Padura comienza su viaje, el libro, confesando que la escritura de Ir a La Habana ha resultado para él “un ejercicio de exorcismo” que es, a la vez, un “canto de amor a la ciudad en la que nací y vivo, escribo y padezco, al sitio del mundo al que pertenezco”. Se entiende, entonces, que Padura sea un escritor habanero. El problema, sin embargo, es que la ciudad ha cambiado, se ha transformado radicalmente. Es verdad que muchas ciudades cambian a lo largo del tiempo, pero pocas, como le sucede a la capital cubana, transmutan su perfil como resultado de un deterioro; un empobrecimiento que ha afectado no solo el físico de la ciudad y la vida cívica, sino que también ha comprometido lo que pudiera llamarse la naturaleza de lo que es La Habana.

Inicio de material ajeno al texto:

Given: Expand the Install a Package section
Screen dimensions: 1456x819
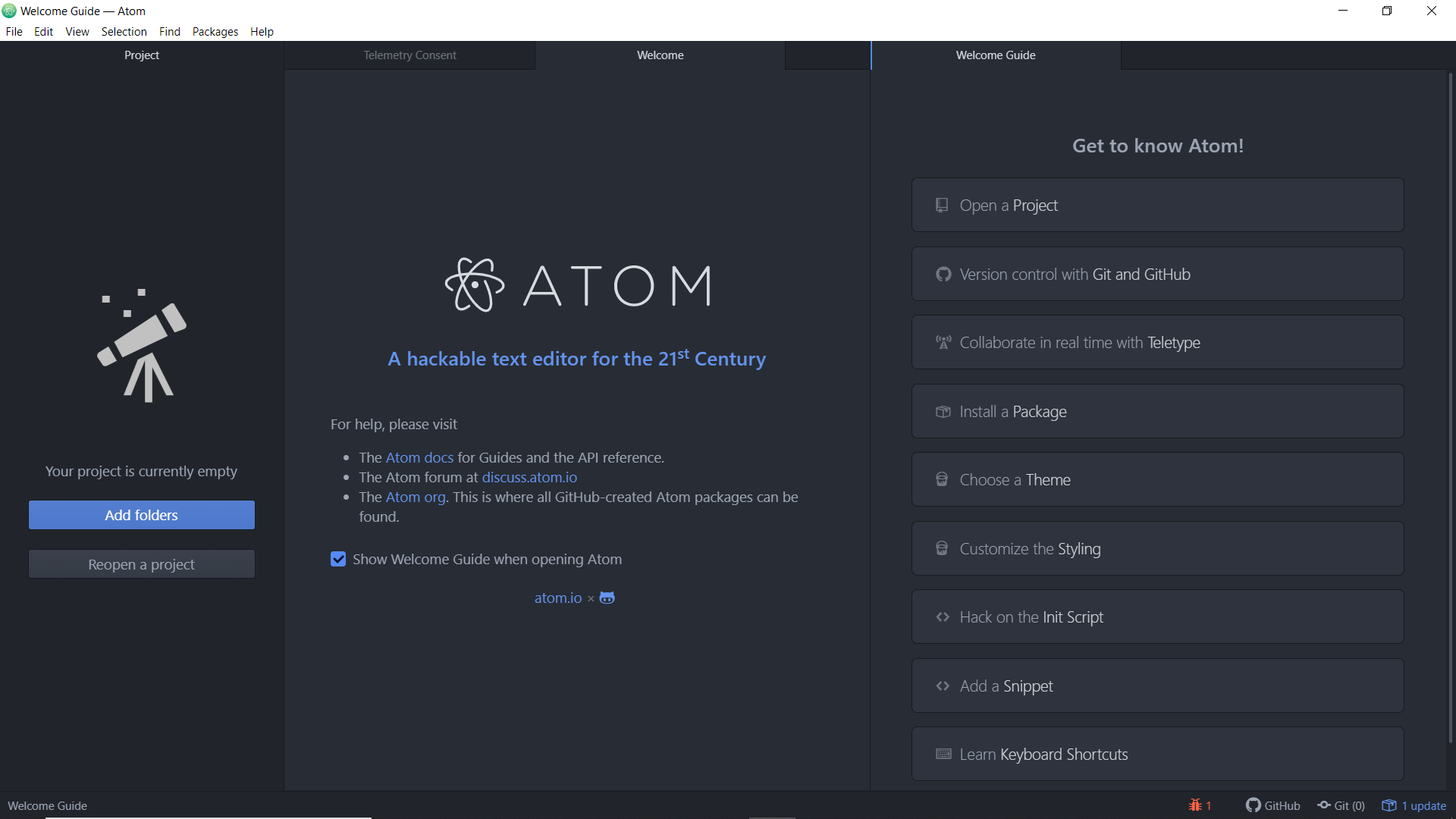Looking at the screenshot, I should [x=1157, y=412].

“La Habana -lo define Padura- poco a poco dejaba de parecerse a La Habana”. El propio autor toma conciencia de esa radical metamorfosis y del efecto que tiene sobre él cuando al final de su “viaje” termina el libro con la siguiente reflexión: “Y mi sentido de pertenencia sufre con ese proceso que me hace preguntarme incluso si alguna vez, de tan ajena y por momentos hasta tan hostil, de tan desfigurada y con el alma en pena, yo también dejaré de sentir que La Habana es todavía mi ciudad”.
¿Iré a La Habana?
Ir a La Habana salió al mercado en septiembre de 2024 y se agotó en su primera edición. Estuvo por 10 semanas entre los más vendidos en España y figuró en numerosas listas de los libros del año. Actualmente tiene una segunda edición, y está ya a la venta en las librerías de América Latina y Estados Unidos, excepto en Cuba. Próximamente el autor realizará una gira promocional por México, Colombia y Panamá.